When I went downstairs awhile ago, my wife was watching John King's political program on CNN. The focus of the segment was on the economy. As a preface to a question to a guest, King was talking about the concerns of "ordinary Americans". The first two concerns he listed -- jobs and health care -- were on target, but his third concern clearly illustrates he must be unfamiliar with the lives of ordinary people.

What did he think the third concern is? Whether children should be sent to public or private schools!

I've got some news for Mr. King. Ordinary folks don't have the financial resources to send their children to private schools. The children of ordinary Americans go to public schools. It is the ONLY viable option, other than home schooling.

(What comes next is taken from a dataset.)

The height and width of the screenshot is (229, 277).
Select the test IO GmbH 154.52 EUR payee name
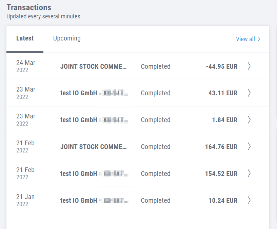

All this statement tells me is that John King spends all of us time hanging out with people in his own economic class. He is clueless of the key issues faced by the working class, the vast majority of his countrymen. This ignorance makes it next too impossible for King to present an objective or quasi-balanced view of the news.

In many ways, it underscores that he is not that much different from his Fox News counterparts. They view the day's events through the narrow lens of the Christian Right. King, on the other hand, gazes through the narrower lens of the well-to-do and tries to extrapolate -- unsuccessfully, I might add -- their concerns with people struggling to keep a roof over their heads and food on the table.


  1. The corporate media uses public opinion to support its own ends. The Tea-Party is basically a Fox News creation so they have the appearance of dialogue with the "folk." Really, it's one big echo chamber that never stops talking, and CNN is part of it as well. 24-hour news that never stops!

    "Do your work, then step back.
    The only path to serenity." - ch. 9, Tao Te Ching

    "Do you have the patience to wait
    till your mud settles and the water is clear?" - ch. 15, ibid.

  2. Oddly enough, this third concern is a big one in Hawaii where people fear or distrust the public schools which most people believe aren't very good...the state just got a big pile of federal money to attempt some improvements. The person who did the proposals for the big pile of money is now the superintendent. There are even DoE employees who send their kids to private schools (which seems like it should be illegal). Our son went to a public school that was a neighborhood rival to Punahou, the alma mater of his girlfriend. As far as I can see, they both have gotten the same educations.

    Still, many people of limited means struggle to put their kids in all kinds of private schools, from Obama's Punahou to any number of small church-related academies. When I was young, and still being educated under the principle of John Dewey's recommendations (when an education for everyone was the desired outcome and high school graduation was still a big deal) only very wealthy people went to private "boarding schools," learning to ride and speak French. The only "private schools" were the Catholic parochial ones, just another school district really in a heavily Catholic area.

    Now in the era where college has become the "high school after high school" no one quite feels the public schools are up to the task. (Then there's homeschooling, a whole other issue based on some other kind of fear...or elitism.)

    In any case, I think being educated and smart is ultimately up to the individual (all schools can do, should do, is teach people HOW to learn); one of the smartest guys I have met recently is only high-schooled, and my boss doesn't have any degree. In the first case, I am awed; in the second, I realize we have little common understanding of each other.

  3. A point I may have failed to make is also how --from my little remote island state -- the rest of country often appears to be completely foreign.